Cita testualmente tutte le righe dell'elenco che segue, senza includere le immagini.

Posizioni degli elementi sullo schermo:
....................
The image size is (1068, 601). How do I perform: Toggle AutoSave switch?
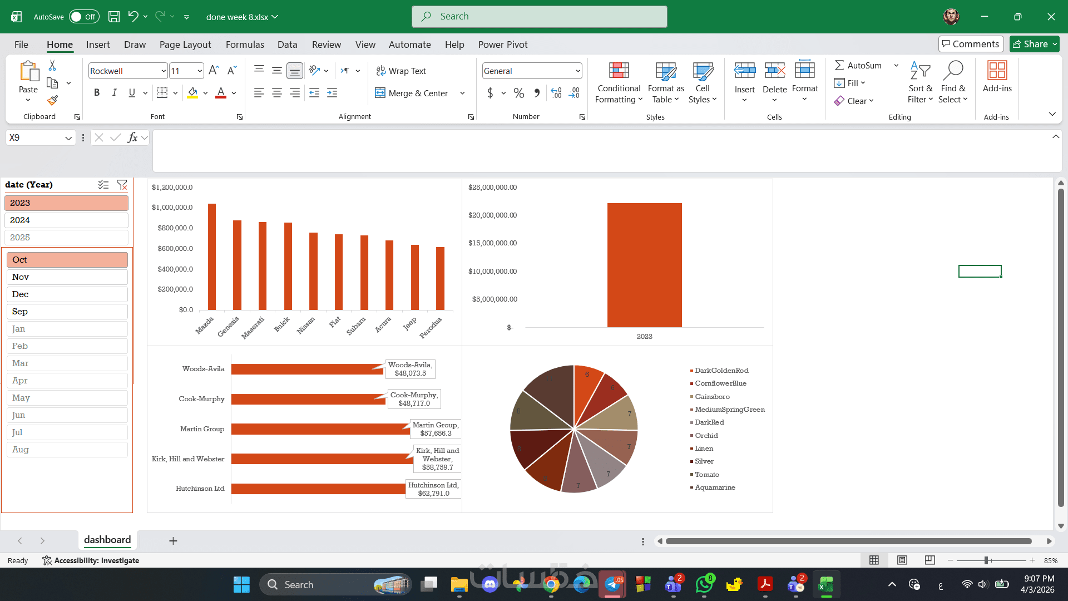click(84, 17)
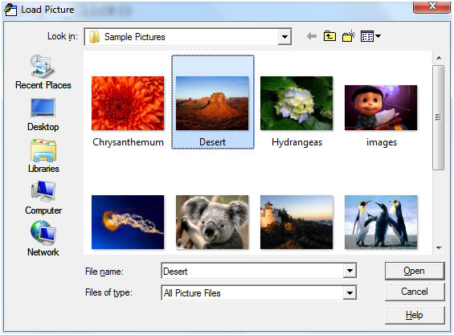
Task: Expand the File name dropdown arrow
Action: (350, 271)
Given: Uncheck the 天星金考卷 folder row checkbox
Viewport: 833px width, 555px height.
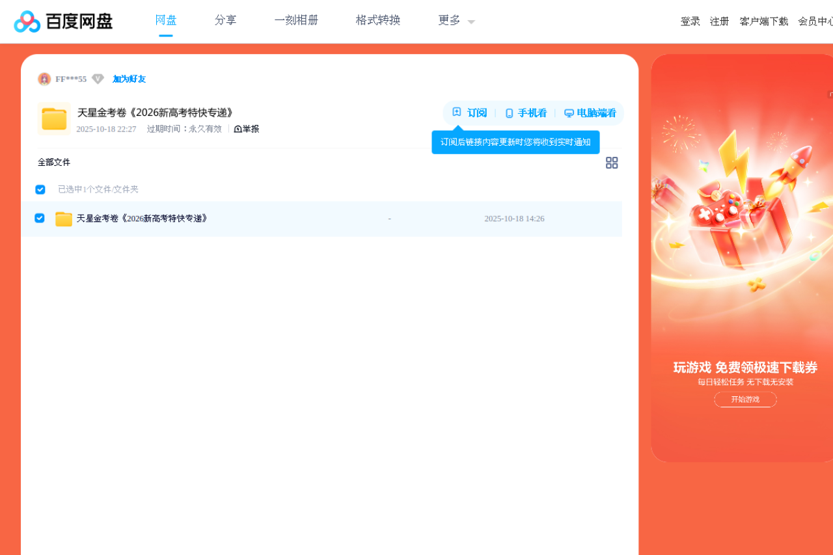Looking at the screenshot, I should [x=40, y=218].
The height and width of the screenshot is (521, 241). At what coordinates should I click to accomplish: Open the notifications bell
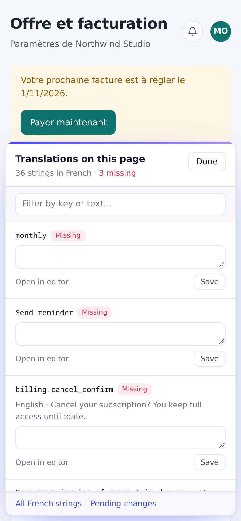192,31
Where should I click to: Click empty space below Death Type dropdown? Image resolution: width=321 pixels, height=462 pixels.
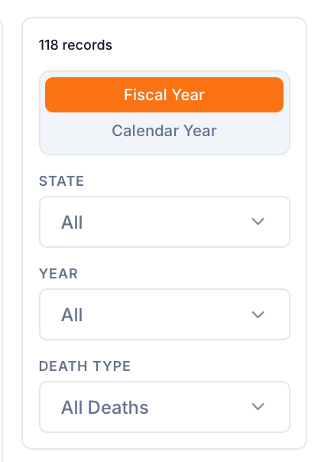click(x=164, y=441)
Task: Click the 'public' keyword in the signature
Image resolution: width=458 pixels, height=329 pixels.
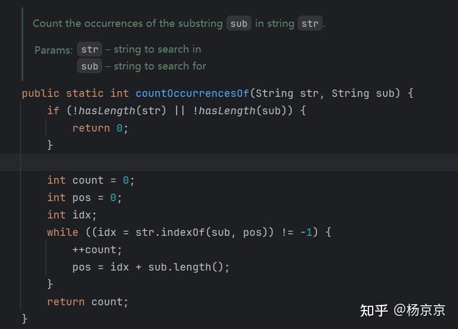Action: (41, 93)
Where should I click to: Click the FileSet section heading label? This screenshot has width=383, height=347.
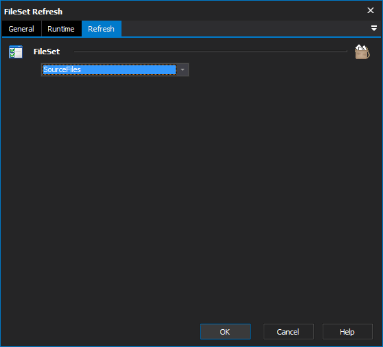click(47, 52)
....................
> RISULTATO DELL'ESERCIZIO
The image size is (1068, 601). How do I perform: Toggle AutoSave switch?
click(84, 17)
Task: Expand the File name dropdown arrow
Action: (350, 271)
Given: Uncheck the 天星金考卷 folder row checkbox
Viewport: 833px width, 555px height.
Looking at the screenshot, I should [x=40, y=218].
The height and width of the screenshot is (521, 241). At what coordinates should I click to accomplish: Open the notifications bell
192,31
Where should I click to: Click empty space below Death Type dropdown? Image resolution: width=321 pixels, height=462 pixels.
click(x=164, y=441)
Task: Click the 'public' keyword in the signature
Image resolution: width=458 pixels, height=329 pixels.
Action: (41, 93)
Where should I click to: Click the FileSet section heading label? This screenshot has width=383, height=347.
click(47, 52)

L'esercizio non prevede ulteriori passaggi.